• taste receptors
• SNP
• male infertility
• infertility
• gene

Infertility affects 15% of the European population and is clinically defined as the failure to achieve pregnancy after 12 months of regular unprotected sexual intercourse. A male contribution to infertility is found in 45-50% of the cases. In 30-45%, the cause of the abnormal semen parameters is not identified (idiopathic male infertility).
Among the known modifiable lifestyle risk factors for male infertility there are: age when starting a family (paternal age), nutrition, weight management, exercise, psychological stress, cigarette smoking, recreational and prescription drugs use, alcohol consumption, environmental and occupational exposures.
Male infertility has also several genetic risk factors among which: Y chromosome-linked copy number variation (CNV), Y chromosome micro deletion and low penentrance mutations such as single nucleotide polymorphism (SNP). However a very small number of risk loci have been identified so far especially in Caucasians.
Among possible gene candidates taste receptor make attractive candidates since they are expressed in the testis and in spermatozoa
and their potential role as chemo-receptors. In addition in a recent study reported that the lack of expression of TAS1R3 and GNAT3 leads to infertility and abnormal testicular development. Finally it is well known that polymorphic variants in taste genes are often functional and may exert a profound effect on the protein phenotype. The aim of this study was to test whether genetic variability in taste receptor could be associated to male infertility.

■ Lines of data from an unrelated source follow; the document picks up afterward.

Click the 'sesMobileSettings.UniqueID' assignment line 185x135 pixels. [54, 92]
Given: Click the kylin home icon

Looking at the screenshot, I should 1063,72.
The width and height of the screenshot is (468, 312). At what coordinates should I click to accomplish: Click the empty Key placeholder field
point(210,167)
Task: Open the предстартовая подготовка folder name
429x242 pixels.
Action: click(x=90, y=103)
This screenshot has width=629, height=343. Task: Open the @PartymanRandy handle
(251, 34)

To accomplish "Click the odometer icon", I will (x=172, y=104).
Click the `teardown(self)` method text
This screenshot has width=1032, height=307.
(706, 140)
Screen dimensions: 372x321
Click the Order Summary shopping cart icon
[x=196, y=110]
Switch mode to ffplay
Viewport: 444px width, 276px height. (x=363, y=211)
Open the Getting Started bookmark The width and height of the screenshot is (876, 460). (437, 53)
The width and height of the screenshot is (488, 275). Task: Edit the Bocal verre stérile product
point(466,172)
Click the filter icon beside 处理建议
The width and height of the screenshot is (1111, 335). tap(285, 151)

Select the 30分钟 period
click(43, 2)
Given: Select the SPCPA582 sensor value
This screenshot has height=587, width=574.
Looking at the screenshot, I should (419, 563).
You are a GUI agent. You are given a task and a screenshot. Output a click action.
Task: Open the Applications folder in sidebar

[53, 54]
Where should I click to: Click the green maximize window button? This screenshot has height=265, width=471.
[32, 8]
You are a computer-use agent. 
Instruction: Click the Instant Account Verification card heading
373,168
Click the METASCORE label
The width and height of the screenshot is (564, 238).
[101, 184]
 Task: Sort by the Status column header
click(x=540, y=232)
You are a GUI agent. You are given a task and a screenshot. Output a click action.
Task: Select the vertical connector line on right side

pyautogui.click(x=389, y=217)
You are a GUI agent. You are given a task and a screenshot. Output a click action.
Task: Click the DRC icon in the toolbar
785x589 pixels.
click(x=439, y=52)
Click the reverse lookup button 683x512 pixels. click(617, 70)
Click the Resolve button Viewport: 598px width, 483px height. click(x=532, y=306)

This study was conducted in a total of 492 Caucasian males patients undergoing semen evaluation at the Centre of Couple Sterility of the Siena University Hospital. All the patients were enrolled during infertility diagnosis from October 2014 to February 2016. For all subjects information on age and smoking habits was collected. We have selected 19 SNPs in 12 taste related genes that have been reported to be expressed in human and or mice testis or sperm cells. We used a generalized linear model (GLM) to explore the association between age, smoking, the genetic polymorphisms and the sperm parameters. Smoking was assessed as a dichotomous variable (yes/no) while age as a continuous variable. When testing the association between the SNPs and the sperm parameters we used a dominant, co-dominant and recessive inheritance model and we adjusted for age. We observed that two polymorphisms showed a statistically significant association with the sperm parameters, considering a Bonferroni corrected threshold of significance of P=0.003. In particular, the homozygous carriers of the minor (G) allele of the TAS2R14-rs3741843 polymorphism showed a decreased sperm progressive motility (mean progressive motility 0.35) compared to heterozygous and common (A) homozygous (mean progressive motility 0.46) (P=0.002). Moreover, the homozygous carriers of the minor (T) allele of the TAS2R3-rs11763979 SNP showed a decreased number of normal acrosome (mean value= 0.085) compared with the heterozygous (mean value= 0.096) and the homozygous carriers of the major (G) allele (mean value= 0.114) (P=0.003). TAS2R14-rs3741843 and TAS2R3-rs11763979 show a plethora of eQTL in various tissues and they regulate with a convincing statistical significance several genes. These results are potentially relevant and further our understanding on the genetic of idiopathic male infertility.